In recent Leishmania models, cytokines have been modeled more explicitly. Siewe et al¹⁵³ used an ODE model to explore immune response to L. donovani using pro- and anti-inflammatory (M1 and M2) macrophages, DCs, T cells, parasites, and concentrations of cytokines. Through the observation that IFN-γ greatly reduced Leishmania infection, the authors perform simulations for treatment with sodium antimony gluconate (SAG), which enhances T-cell proliferation and response. When looking at the efficacy of treatment, they find that a fixed total amount of drug, given intermittently, was not as effective as continuous treatment. During continuous treatment, an optimal window of time to start SAG was seen 3-10 days post infection, to reduce parasite burden: if started too early, then the immune system likely has insufficient time to be alerted; starting too late allows the parasite load to grow quickly, which diminishes drug effects. Thus, not only should timing be considered in treatment but it should also be considered part of the dynamic balance of the immune system in response to the pathogen.

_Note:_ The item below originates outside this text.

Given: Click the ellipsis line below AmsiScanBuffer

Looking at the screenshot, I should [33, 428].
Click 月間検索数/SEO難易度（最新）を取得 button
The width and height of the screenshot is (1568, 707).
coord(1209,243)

Some groups have taken interest in specific cytokines and their production sources in Leishmania infection. Albergante et al¹⁵⁴ used a Petri net model to look at how source of IL-10 impacts L. donovani parasite burden in granulomas. Inhibiting CD4+ IFN+ Th1 and NK cells from producing IL-10 results in no reduction in peak parasite burden, but does lead to delayed clearance of the parasites. Inhibiting myeloid cells from IL-10 production results in a reduced peak burden and faster clearance of the parasites, but increases the amount of pro-inflammatory cytokines, and therefore, host damage. This further supports the idea that cell secretion of pro- and anti-inflammatory mediators helps create a trade-off between reducing tissue damage and simultaneously controlling pathogen levels.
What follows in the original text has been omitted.